# Texte à lire
□ □ □ □ □ □ □

Cette production électrique qui n’était plus assurée par le nucléaire a été compensée par des efforts d’économie d’énergie et surtout par un fort transfert de la production vers les énergies fossiles : gaz, charbon et, temporairement, fioul.

Outre les impacts environnementaux et sanitaires de ces sources d’énergie, ce transfert a eu pour effet de faire significativement monter les coûts de l’électricité pour les Japonais, ces sources d’énergie étant onéreuses (a fortiori pour un pays qui doit les importer essentiellement par voie maritime).

Cette hausse importante du prix de l’électricité à conduit certains foyers précaires à compenser par une baisse du chauffage. Et, hiver après hiver, ces familles se sont exposées malgré elles aux dangers pour la santé, notamment des plus fragiles, du froid.

Appliquer à ce scénario une relation déterminée par ailleurs entre accès au chauffage et morbidité et mortalité nous mène à cet impressionnante estimation de 4 800 victimes de la sortie brutale du nucléaire au Japon.

Un nombre sans commune mesure avec celui des victimes des retombées radioactives, que les estimations les plus pénalisantes chiffrent à une grosse centaine, et que les estimations qui ambitionnent d’être plus précises aboutissent à des nombres trop faibles pour sortir de leurs propres marges d’incertitude.

Et un nombre qui n’inclut pas les victimes de la pollution de ces centrales à fioul et charbon qui ont pris le relais du parc nucléaire.

N’est-ce pas un exemple de l’importance des sciences pour estimer les conséquences d’une politique prise sur une intuition morale naïve ?

Je dirais plutôt que c’est un exemple de la limitation du bien-fondé du « Principe de précaution ». L’arrêt du nucléaire au Japon a été décidé au nom du principe de précaution alors que trois réacteurs étaient en fusion. Il n’est pas question pour moi de juger les choix qui ont alors été faits depuis mon fauteuil, 8 ans plus tard et 9000 km plus loin. Mais s’il fallait en tirer une leçon à garder en tête pour la déplaisante éventualité d’un nouveau scénario de ce genre dans le futur, pour moi, la leçon serait la suivante : le principe de précaution n’est pas absolu. En s’arrêtant au danger et en essayant résolument de le supprimer, on peut passer à côté d’effets secondaires présentant une nuisance potentiellement plus grande.

□ □ □ □ □ □ □

# Items fournis

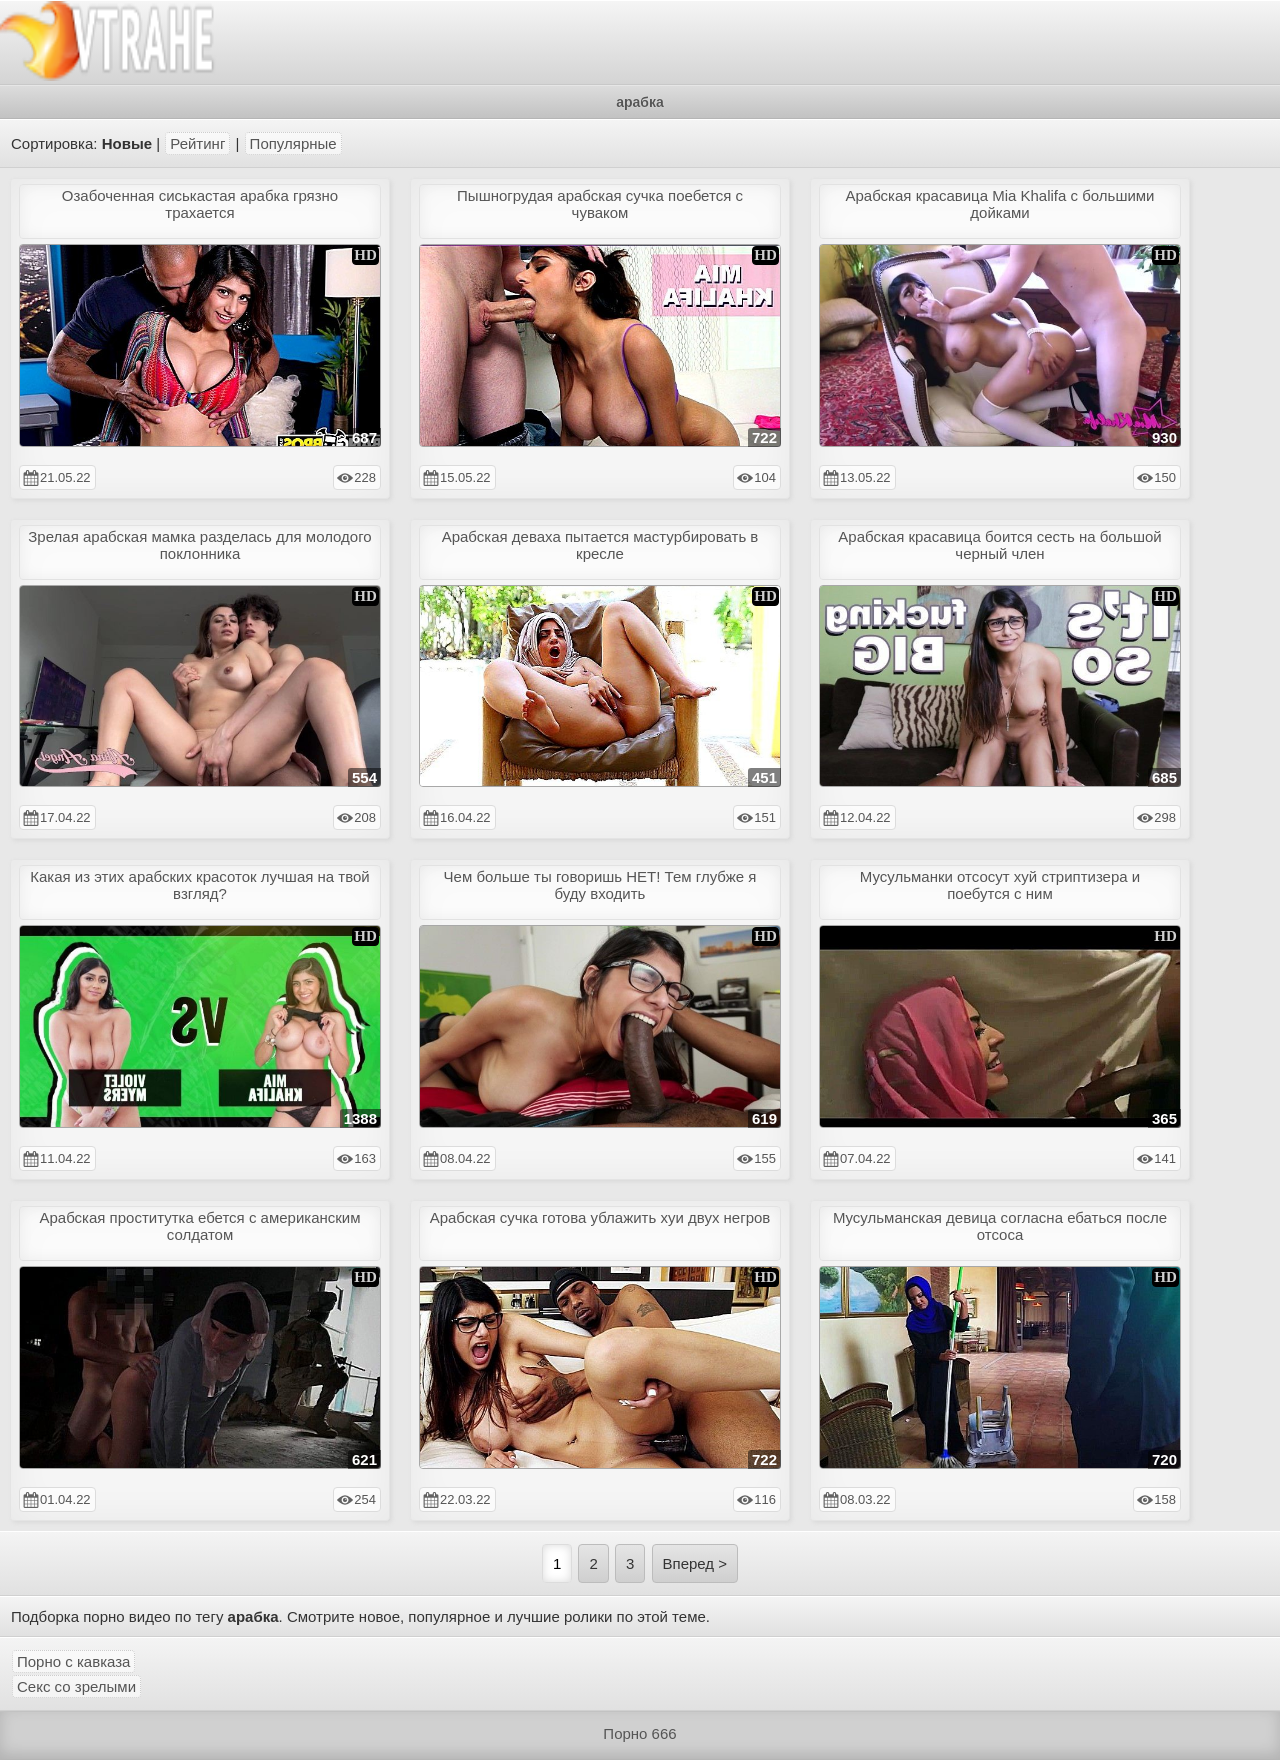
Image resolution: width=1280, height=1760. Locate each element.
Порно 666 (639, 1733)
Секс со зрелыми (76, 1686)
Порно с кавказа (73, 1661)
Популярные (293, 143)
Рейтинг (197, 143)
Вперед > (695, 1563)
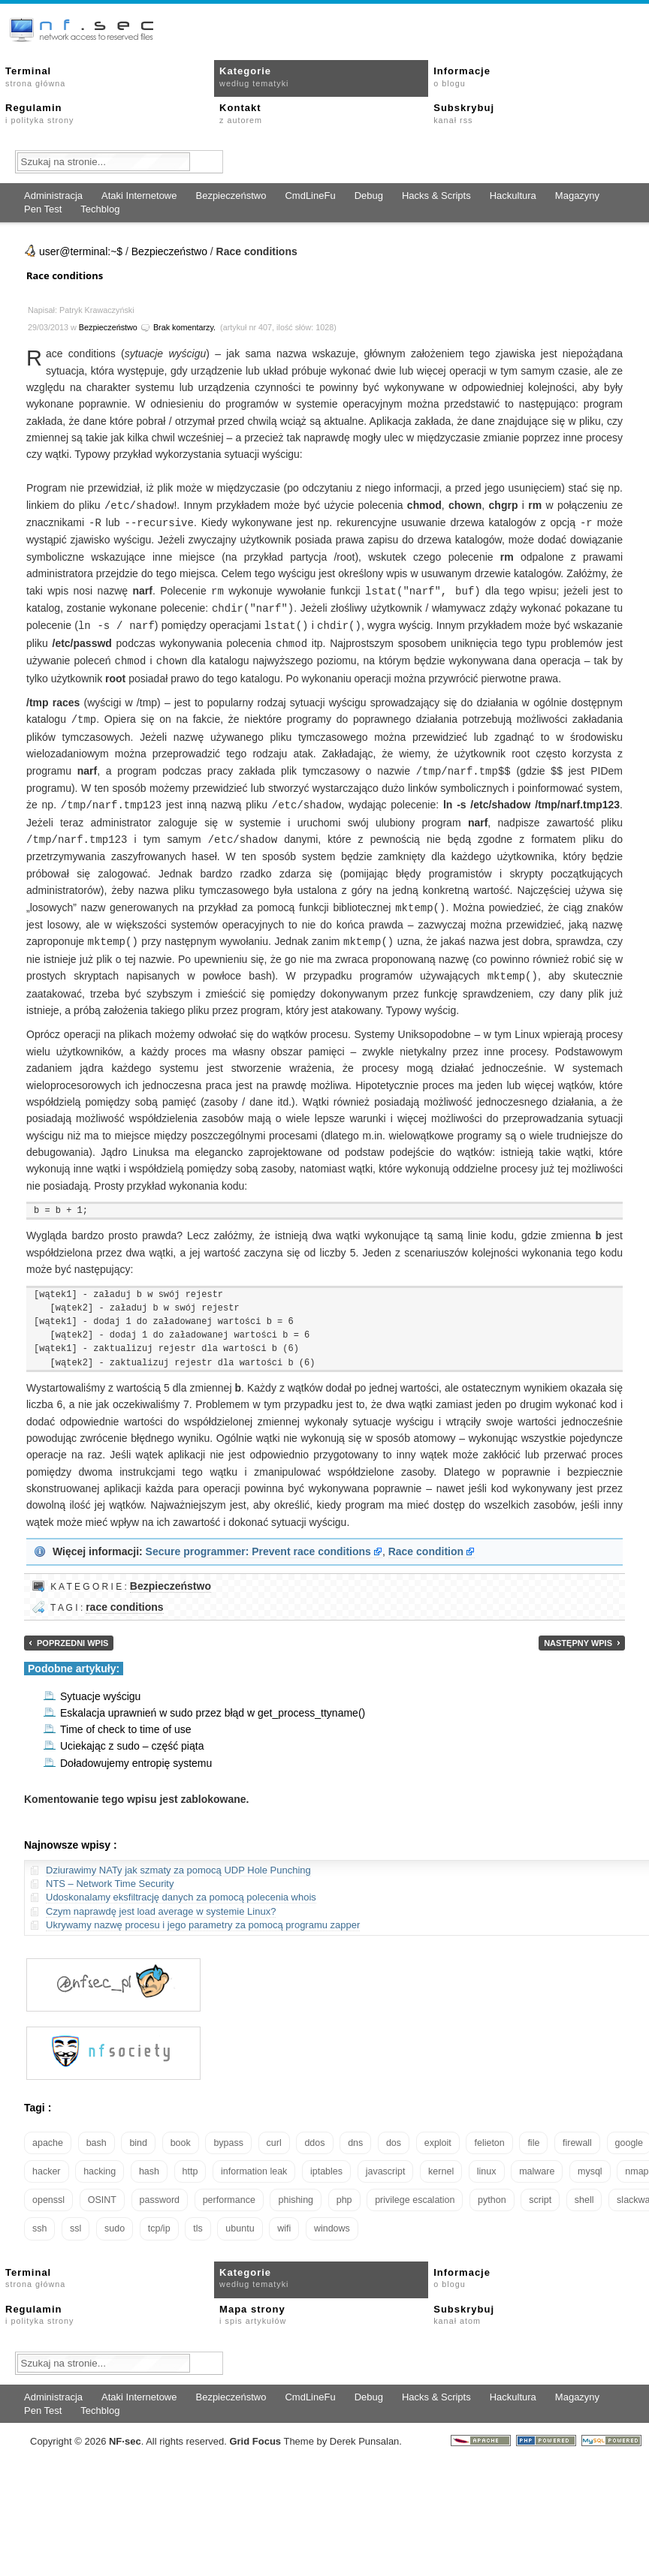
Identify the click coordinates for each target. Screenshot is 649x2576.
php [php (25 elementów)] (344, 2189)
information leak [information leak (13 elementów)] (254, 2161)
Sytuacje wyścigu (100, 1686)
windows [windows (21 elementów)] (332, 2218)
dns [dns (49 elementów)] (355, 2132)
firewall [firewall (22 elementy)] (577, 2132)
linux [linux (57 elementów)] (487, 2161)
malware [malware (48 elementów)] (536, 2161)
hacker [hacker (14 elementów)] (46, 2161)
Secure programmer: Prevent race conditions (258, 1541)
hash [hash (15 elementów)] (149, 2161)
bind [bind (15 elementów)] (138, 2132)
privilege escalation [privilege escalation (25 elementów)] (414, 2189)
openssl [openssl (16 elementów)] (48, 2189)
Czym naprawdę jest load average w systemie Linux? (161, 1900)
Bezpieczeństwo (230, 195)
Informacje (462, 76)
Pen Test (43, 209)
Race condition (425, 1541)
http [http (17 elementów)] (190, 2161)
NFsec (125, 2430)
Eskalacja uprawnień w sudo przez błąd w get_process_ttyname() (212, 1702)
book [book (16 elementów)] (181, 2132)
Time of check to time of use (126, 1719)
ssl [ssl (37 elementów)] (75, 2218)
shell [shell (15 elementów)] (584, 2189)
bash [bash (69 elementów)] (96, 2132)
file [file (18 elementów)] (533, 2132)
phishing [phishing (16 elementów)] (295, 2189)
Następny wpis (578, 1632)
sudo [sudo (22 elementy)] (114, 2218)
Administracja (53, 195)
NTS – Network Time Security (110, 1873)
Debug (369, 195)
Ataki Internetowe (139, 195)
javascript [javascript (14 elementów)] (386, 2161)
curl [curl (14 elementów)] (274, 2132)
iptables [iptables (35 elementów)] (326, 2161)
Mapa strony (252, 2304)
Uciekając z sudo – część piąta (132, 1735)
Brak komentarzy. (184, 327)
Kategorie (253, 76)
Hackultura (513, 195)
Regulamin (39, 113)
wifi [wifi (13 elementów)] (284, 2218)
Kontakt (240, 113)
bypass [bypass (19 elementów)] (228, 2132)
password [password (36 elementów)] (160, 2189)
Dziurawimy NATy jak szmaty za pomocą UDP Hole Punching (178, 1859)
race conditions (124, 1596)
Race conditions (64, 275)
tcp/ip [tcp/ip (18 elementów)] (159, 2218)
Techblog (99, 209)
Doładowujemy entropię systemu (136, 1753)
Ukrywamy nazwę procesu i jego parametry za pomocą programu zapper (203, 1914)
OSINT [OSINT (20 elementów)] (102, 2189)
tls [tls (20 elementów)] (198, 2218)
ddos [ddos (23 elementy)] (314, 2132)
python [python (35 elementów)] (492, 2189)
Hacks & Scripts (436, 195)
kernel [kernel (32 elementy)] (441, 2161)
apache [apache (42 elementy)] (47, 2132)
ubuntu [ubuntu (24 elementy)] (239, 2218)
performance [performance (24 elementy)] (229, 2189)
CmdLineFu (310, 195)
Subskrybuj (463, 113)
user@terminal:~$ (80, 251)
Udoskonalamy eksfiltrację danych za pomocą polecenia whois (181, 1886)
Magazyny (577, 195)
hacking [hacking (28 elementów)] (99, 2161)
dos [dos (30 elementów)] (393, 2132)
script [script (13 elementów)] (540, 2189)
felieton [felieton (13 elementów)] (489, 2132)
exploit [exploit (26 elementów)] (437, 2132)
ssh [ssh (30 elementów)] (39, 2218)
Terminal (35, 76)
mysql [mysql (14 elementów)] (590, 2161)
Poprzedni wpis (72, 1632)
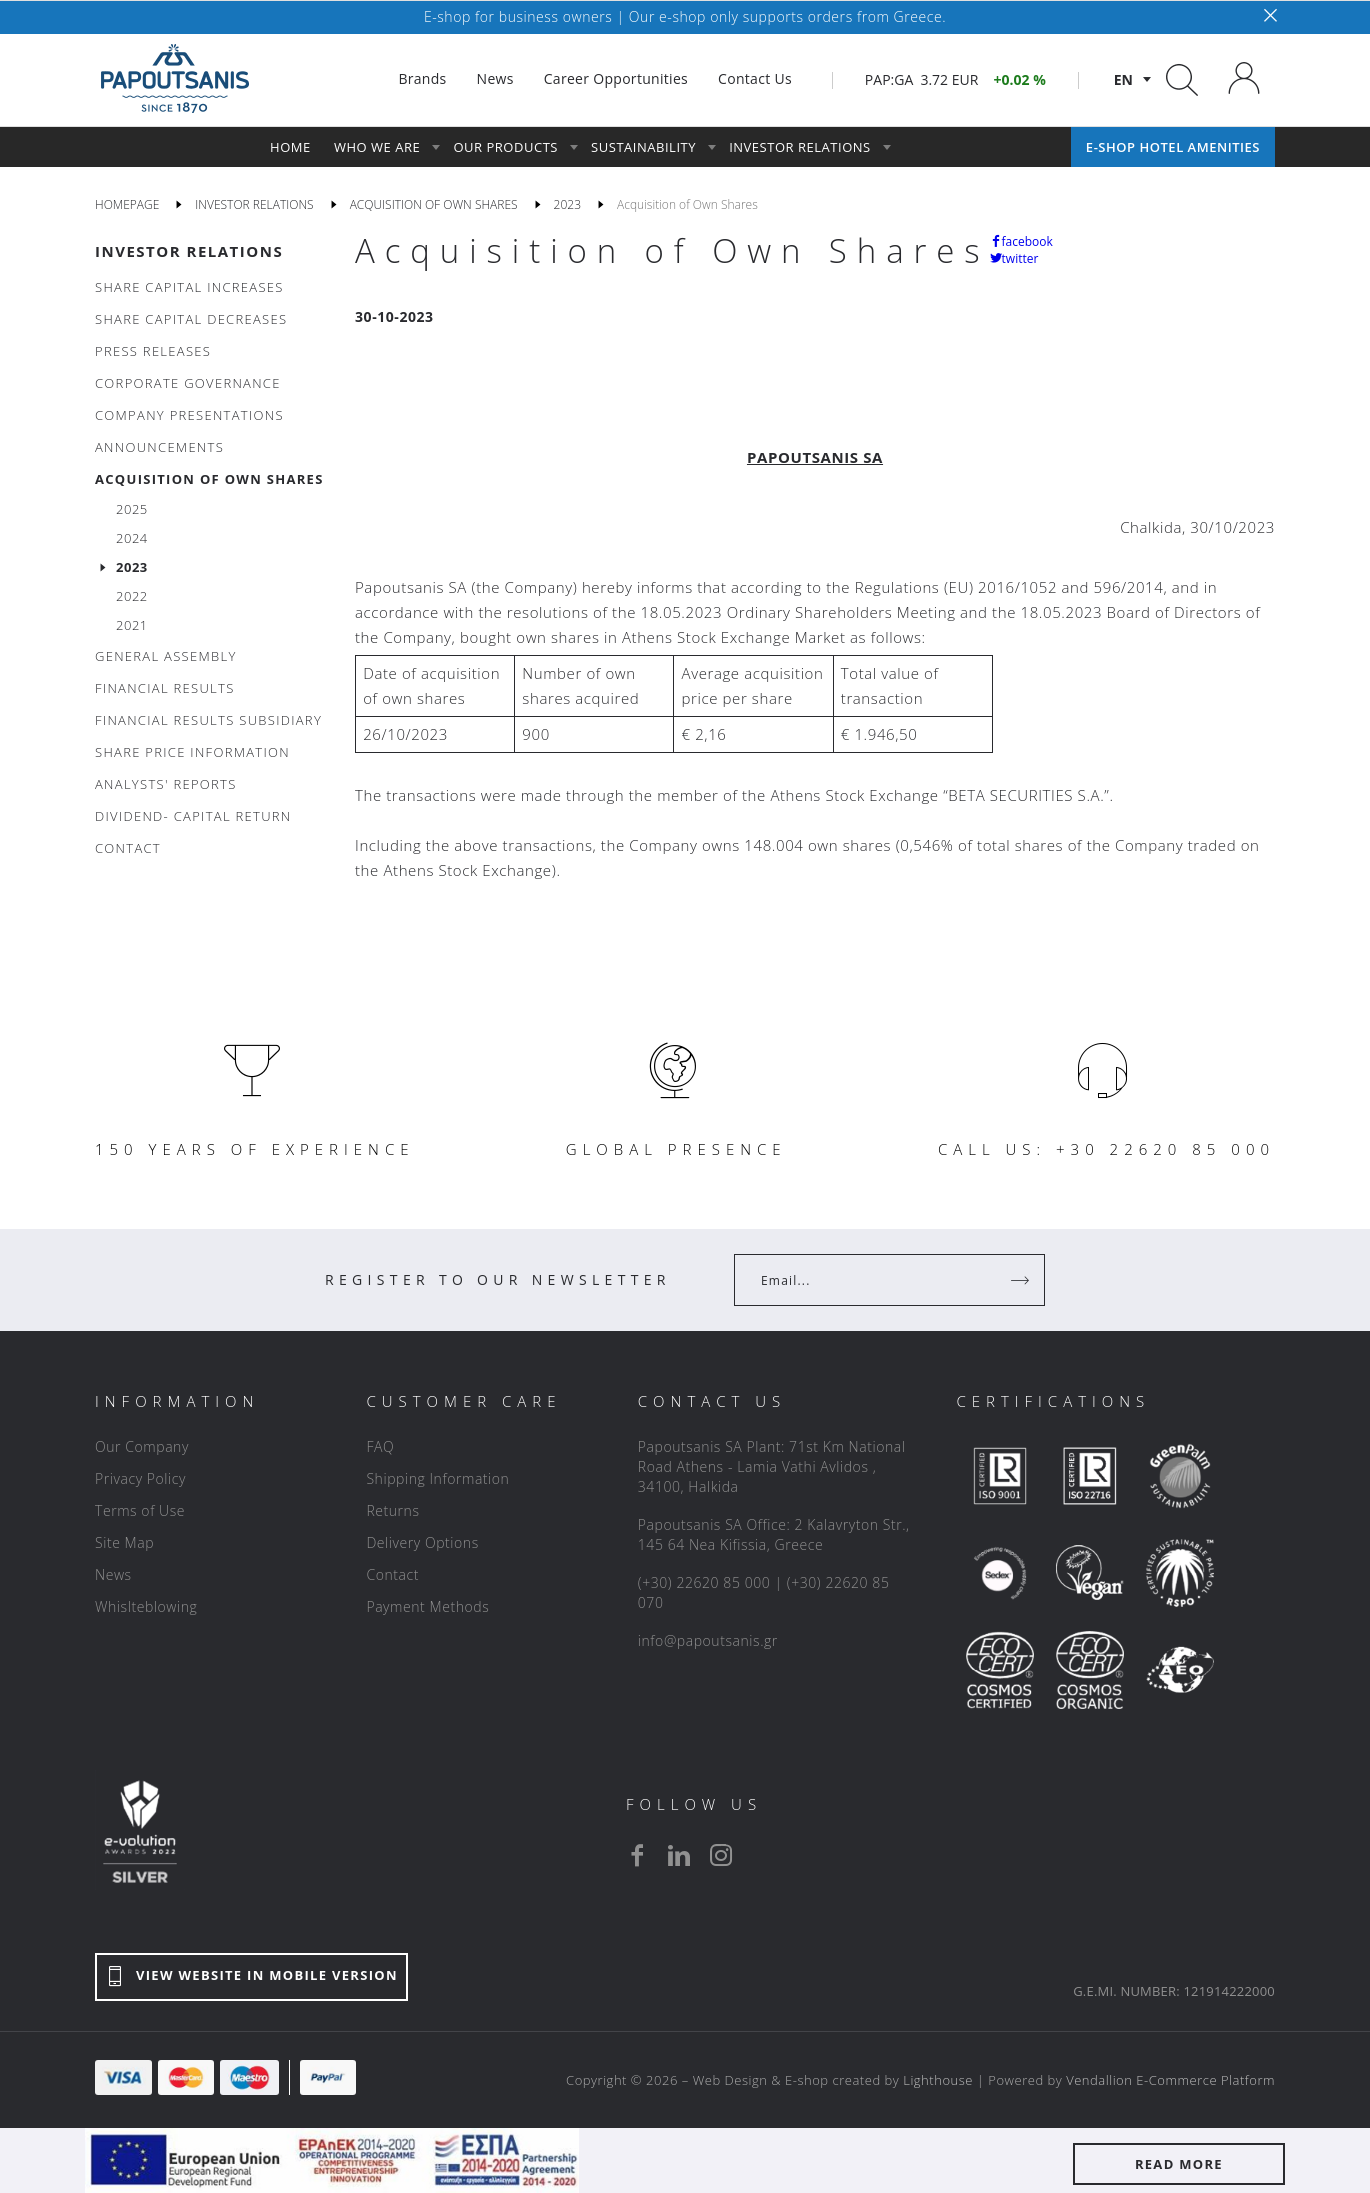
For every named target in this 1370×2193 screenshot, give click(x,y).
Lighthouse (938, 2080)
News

□ □ □ □ □ □ □

# À faire
**A)** Réécrivez plus brièvement le paragraphe du texte qui commence par « Outre les impacts environnementaux », en gardant ses faits principaux.
**B)** D'après le texte, à combien de victimes s'élève l'estimation liée à la sortie brutale du nucléaire au Japon ?
**C)** Dressez la liste des énergies fossiles vers lesquelles la production électrique a été transférée selon le texte.
Les items constituent un support indépendant du texte.

# Corrigé de l'exercice
**A)** Au-delà de ses effets sur l'environnement et la santé, ce transfert a nettement fait grimper le prix de l'électricité pour les Japonais, car ces énergies sont coûteuses, d'autant plus pour un pays qui doit les importer principalement par voie maritime.

**B)** À 4 800 victimes.

**C)**
- le gaz
- le charbon
- le fioul (temporairement)